:: EXTRACTED INFORMATION ::
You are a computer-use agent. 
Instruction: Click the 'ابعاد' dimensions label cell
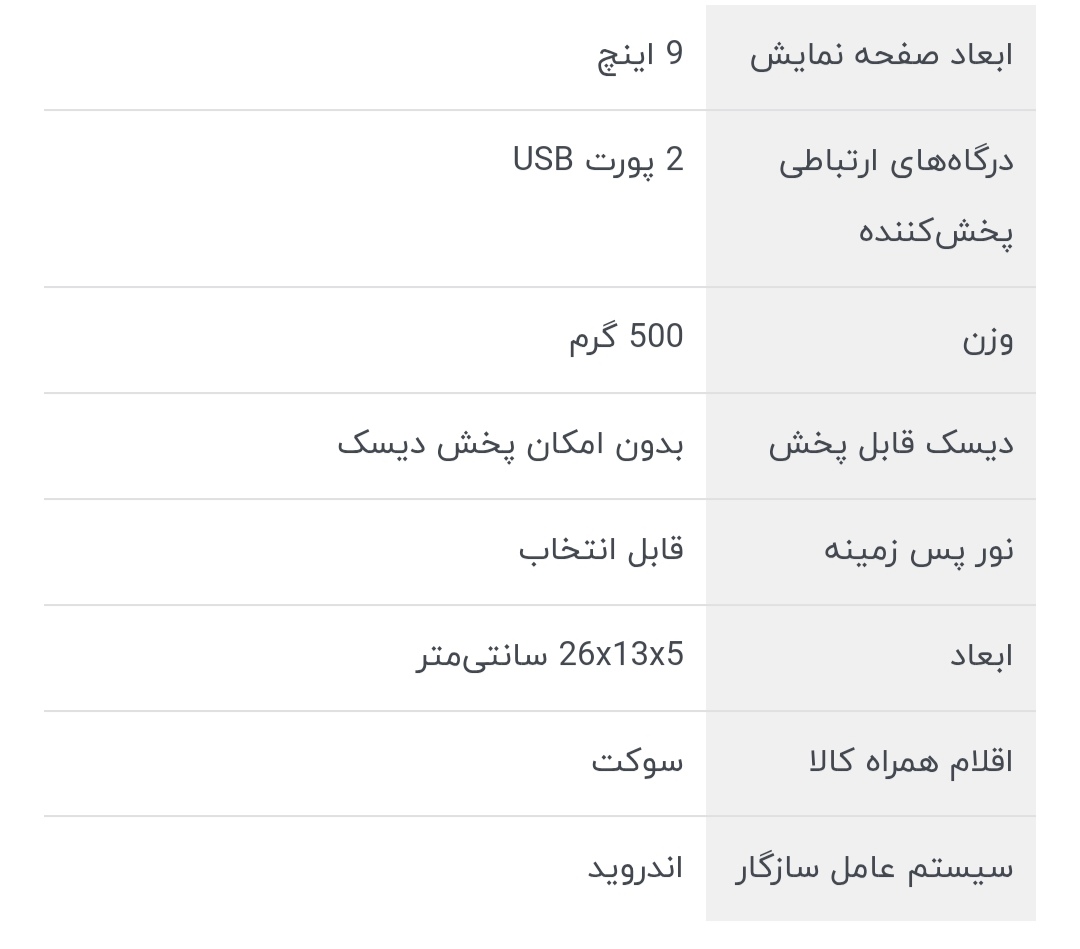981,656
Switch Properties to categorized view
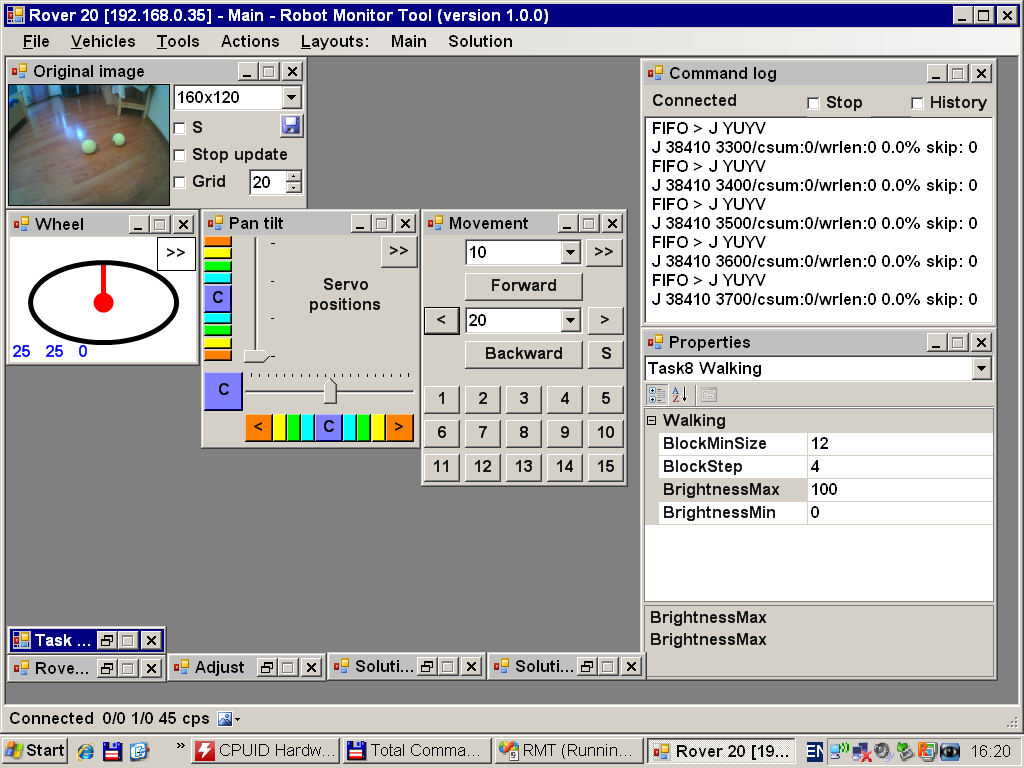 click(656, 395)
:::
Transcribe all the data word for word; the images stay out.

- [ANSWER SECTION]:
You are a computer-use agent. 
Instruction: Click the 'ابعاد' dimensions label cell
981,656
Switch Properties to categorized view
 click(656, 395)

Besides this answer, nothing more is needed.